Extreme planets that revolve around its star’s car in just 16 hours spinning with destruction in cosmic dance, astronomers say it could reveal fundamental secrets about how stars work.
The super hot Jupiter TOI-2109B is located 870 light years on Earth, representing the closest natural gas giant, which is getting closer.
Researchers tracking the planet’s death parade have confirmed that the orbital period of TOI-2109b is reduced by 10 seconds every three years. Although this may sound trivial, it represents the first reliable measurement of orbital decay in such extreme systems, providing a window into stellar physics for rare windows that are still familiar.

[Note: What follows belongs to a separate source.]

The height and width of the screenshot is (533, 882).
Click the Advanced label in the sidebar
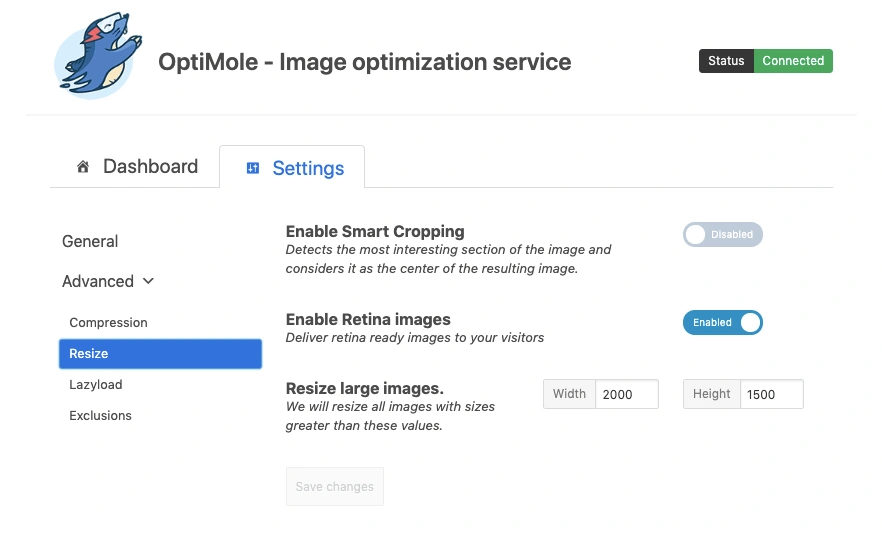tap(97, 282)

“This planet and its interesting situation can help us find some mysterious astronomical phenomena, and so far we really don’t have much evidence to explain.”
Compete with time
TOI-2109b ignores it easily understands. The gasoline giant, nearly five times its mass on Jupiter, completed a full orbit within less time from sunrise to sunset experiences. It is located in its F-type star, so that the surface temperature reaches 3,646 kelvin, enough to evaporate most metals.

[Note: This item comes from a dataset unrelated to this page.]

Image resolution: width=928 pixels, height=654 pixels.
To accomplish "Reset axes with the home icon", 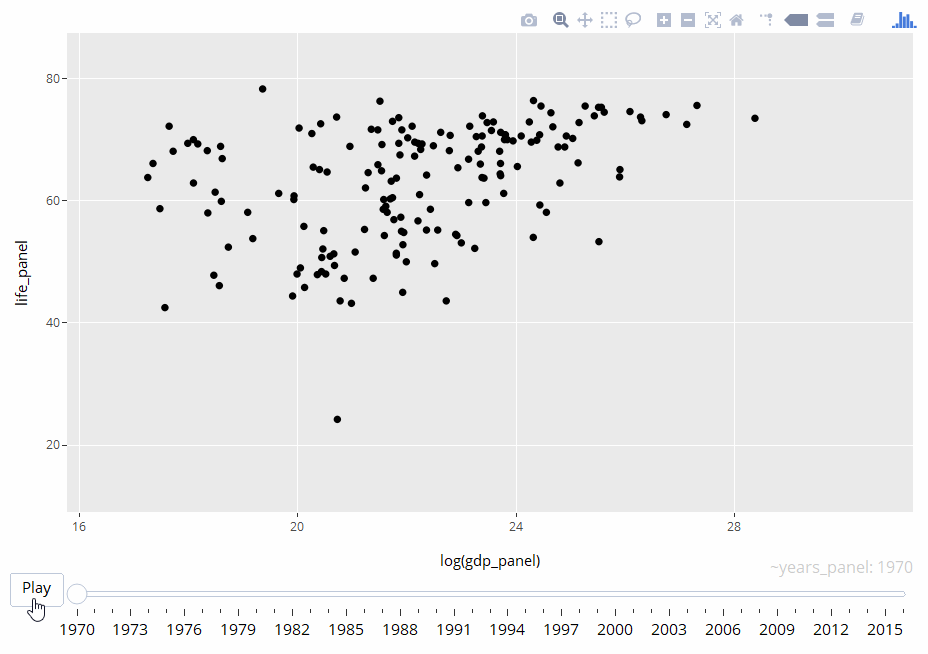I will [736, 19].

The extreme proximal end of the Earth creates strong tidal forces that gradually steal energy from its orbit through star interactions. As TOI-2109B loses orbital energy, it rotates inward, accelerating its ultimate doom through one of three possible scenarios: tidal destruction, direct star collision or atmospheric stripping that leaves only the core of the rock.

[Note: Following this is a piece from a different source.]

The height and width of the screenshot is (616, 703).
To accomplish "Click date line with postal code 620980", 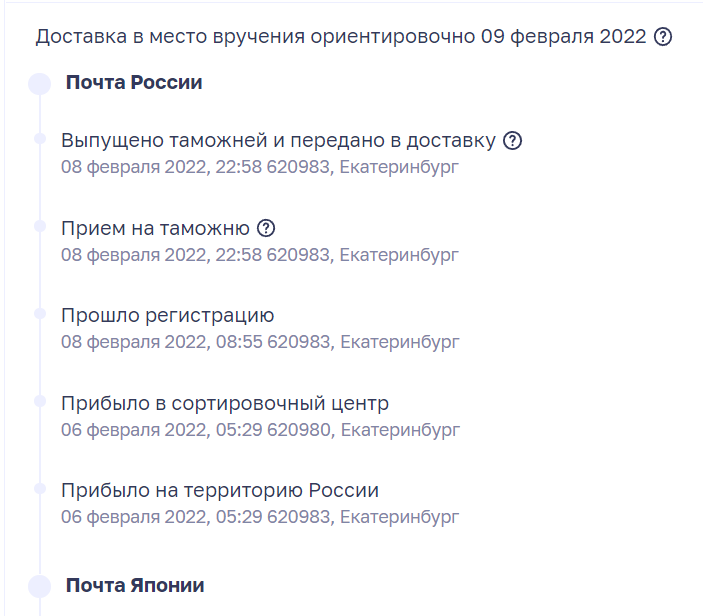I will 260,430.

Alvarado-Montes and his international team analyzed 14 years of bus timing data, combining observations from ground telescopes, NASA’s TESS mission and European Space Agency’s Cheops Satellite. The required accuracy is remarkable – orbital changes were measured at a speed of seconds in the observation year.
Excellent laboratory
The team’s model shows that the fate of TOI-2109B is sharply dependent on the age of its boarding star, which is still uncertain. From their analysis, two situations arise:
- “Young” stars (1-2 billion years) will produce slow orbital decay, and the Earth has maintained a constant time for millions of years.
- “Old” star (2.5 billion years old) will trigger rapid attenuation, destroying the Earth within tens of thousands of years through effective internal gravity wave dissipation
- Current observations favor young stars’ scenarios, suggesting that TOI-2109B is facing a prolonged spiral of death rather than immediate destruction
- The measured attenuation rate makes the tidal mass factor of the star between 100,000 and 10 million, which is consistent with the theoretical prediction of the F-type star
These measurements provide crucial limitations on the stellar tidal dissipation mechanism, and these processes remain one of the most well-known aspects of stellar physics. The energy dissipation efficiency of internal waves through the star convection and radiation regions directly affects the survival of planets in near-orbit.
The fate of surpassing a planet
The meaning is far beyond the demise of 2109b. The study shows that some rocky planets found in other solar systems may actually be the core of the shedding of the former gas giant, a discovery that fundamentally reshapes the theory of planetary evolution.
Ultra-short-term Jupiters like TOI-2109B are very rare, with an incidence of about 0.5% in sun-like stars. Their scarcity makes it valuable for every discovery to understand the planetary formation and migration processes that occur during the early chaos of solar system assembly.
This study also shows how gravitational interactions, excellent dirt and general relativistic effects mimic orbital attenuation signals. The team’s detailed modeling separates these competitive effects, ensuring that their attenuation measurements reflect real tidal evolution rather than observational artifacts.
Future observation
Continuing monitoring will provide clear confirmation for predicted orbital changes over the next three to five years. High-precision instruments such as James Webb Space Telescope and Continuous Cheops Observation can detect subtle timing changes that mark the last chapter of a planetary system.
This work represents a broader effort to understand excellent interiors through interactions with planetary companions. As Alvarado-Montes noted, the extreme environment of TOI-2109B makes it an ideal laboratory for testing theory, which remains difficult to verify in less extreme systems.
Currently, TOI-2109B continues to orbit its stars around a ruthless race, each 16-hour orbit brings it closer to destruction, while revealing the secrets about the fundamental process of dominating the stars throughout the universe.